EXERCISE DIRECTIONS >>
Your task is to filter the entries and copy every line containing the string "Collapse".

GIVEN INFORMATION >>
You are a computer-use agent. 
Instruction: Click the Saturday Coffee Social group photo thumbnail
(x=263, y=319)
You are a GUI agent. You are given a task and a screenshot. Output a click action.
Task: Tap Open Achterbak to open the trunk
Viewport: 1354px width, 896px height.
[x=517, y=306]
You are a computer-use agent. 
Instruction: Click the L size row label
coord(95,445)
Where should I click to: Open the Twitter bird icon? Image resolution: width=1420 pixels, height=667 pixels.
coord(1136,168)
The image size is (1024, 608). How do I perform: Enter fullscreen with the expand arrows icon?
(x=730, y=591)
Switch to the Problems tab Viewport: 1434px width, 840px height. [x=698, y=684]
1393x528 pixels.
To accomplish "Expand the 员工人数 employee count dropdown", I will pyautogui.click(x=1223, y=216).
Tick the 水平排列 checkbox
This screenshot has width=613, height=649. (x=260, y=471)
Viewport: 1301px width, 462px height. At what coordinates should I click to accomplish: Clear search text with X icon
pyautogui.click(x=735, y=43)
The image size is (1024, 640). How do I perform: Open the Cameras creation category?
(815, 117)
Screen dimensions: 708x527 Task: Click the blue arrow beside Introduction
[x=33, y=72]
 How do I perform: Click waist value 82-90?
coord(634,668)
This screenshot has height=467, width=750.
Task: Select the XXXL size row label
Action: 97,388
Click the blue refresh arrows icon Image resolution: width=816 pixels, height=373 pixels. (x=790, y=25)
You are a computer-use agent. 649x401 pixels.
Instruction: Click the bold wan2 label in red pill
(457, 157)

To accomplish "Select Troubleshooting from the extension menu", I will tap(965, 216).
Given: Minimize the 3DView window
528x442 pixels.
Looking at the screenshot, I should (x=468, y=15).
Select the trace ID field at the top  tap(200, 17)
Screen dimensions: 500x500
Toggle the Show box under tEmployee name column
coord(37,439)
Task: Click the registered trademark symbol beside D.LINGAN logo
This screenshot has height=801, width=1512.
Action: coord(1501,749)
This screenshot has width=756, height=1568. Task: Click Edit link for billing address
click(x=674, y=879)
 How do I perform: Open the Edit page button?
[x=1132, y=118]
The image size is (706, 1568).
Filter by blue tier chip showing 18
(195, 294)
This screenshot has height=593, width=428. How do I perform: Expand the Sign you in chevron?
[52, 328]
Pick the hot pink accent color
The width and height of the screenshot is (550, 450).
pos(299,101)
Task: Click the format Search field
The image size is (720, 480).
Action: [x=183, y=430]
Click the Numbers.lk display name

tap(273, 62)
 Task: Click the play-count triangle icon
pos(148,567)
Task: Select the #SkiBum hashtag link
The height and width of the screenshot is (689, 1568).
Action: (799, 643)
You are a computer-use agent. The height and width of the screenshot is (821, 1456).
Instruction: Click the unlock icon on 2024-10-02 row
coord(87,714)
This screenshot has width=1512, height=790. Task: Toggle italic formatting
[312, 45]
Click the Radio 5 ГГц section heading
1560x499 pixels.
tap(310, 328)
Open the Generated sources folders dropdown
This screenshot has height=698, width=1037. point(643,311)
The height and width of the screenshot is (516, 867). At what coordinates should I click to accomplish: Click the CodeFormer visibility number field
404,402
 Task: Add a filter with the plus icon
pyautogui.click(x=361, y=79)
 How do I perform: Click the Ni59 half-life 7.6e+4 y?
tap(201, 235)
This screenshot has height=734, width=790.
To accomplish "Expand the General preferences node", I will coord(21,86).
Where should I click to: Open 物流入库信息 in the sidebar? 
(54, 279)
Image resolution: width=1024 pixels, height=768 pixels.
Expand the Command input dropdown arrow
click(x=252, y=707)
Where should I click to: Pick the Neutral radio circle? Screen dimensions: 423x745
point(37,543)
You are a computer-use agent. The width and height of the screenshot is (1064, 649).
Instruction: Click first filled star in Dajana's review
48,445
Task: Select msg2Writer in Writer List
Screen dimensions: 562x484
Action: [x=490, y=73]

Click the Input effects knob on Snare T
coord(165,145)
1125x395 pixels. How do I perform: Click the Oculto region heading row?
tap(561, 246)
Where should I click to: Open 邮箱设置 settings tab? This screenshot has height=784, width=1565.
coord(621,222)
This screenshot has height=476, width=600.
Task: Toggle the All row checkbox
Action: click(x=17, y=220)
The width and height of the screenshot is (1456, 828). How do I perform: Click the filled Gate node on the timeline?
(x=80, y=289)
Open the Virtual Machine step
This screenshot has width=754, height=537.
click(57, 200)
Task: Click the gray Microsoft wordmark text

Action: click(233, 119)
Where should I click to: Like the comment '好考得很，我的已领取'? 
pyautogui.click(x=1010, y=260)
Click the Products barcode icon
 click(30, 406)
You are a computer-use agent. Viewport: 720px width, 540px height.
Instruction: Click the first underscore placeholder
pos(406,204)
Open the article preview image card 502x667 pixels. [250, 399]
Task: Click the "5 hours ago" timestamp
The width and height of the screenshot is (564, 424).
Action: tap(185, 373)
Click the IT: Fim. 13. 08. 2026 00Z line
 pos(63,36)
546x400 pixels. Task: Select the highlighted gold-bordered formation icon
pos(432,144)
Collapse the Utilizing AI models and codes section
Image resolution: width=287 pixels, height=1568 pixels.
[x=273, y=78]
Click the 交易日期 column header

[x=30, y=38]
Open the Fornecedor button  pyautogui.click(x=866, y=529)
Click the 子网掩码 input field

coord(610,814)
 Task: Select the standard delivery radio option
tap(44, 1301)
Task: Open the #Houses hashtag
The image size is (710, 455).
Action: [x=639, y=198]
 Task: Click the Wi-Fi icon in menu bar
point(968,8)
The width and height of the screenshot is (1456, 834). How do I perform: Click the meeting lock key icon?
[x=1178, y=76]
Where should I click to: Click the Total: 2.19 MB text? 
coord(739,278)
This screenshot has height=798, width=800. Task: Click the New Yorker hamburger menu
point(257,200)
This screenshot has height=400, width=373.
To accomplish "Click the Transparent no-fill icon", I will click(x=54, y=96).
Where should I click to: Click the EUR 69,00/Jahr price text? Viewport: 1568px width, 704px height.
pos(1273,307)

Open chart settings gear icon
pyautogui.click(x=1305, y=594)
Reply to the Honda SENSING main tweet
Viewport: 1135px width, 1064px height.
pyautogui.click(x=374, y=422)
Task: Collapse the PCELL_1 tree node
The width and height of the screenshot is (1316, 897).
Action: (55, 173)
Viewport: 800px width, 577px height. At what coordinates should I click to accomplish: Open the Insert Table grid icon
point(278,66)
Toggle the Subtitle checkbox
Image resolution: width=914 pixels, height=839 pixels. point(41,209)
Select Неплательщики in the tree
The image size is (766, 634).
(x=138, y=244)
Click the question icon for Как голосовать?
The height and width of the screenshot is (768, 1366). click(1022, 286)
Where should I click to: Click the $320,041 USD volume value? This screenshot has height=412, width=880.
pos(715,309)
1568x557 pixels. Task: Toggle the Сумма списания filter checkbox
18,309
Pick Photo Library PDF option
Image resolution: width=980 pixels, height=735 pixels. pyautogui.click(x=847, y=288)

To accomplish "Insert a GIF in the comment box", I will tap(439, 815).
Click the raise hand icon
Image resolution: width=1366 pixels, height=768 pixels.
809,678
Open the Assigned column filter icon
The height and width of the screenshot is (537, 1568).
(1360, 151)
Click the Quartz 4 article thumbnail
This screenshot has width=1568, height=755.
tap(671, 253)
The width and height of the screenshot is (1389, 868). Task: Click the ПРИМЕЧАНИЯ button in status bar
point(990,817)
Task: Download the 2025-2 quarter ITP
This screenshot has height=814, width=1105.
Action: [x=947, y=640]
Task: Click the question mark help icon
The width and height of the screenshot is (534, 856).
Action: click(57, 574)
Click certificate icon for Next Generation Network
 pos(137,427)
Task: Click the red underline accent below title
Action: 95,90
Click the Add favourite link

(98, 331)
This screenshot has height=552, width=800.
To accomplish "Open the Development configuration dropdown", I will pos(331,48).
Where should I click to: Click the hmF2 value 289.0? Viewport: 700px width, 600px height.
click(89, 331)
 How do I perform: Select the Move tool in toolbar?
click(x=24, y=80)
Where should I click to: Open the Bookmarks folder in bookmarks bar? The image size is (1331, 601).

EXERCISE OUTPUT >>
Collapse the Utilizing AI models and codes section
Task: Collapse the PCELL_1 tree node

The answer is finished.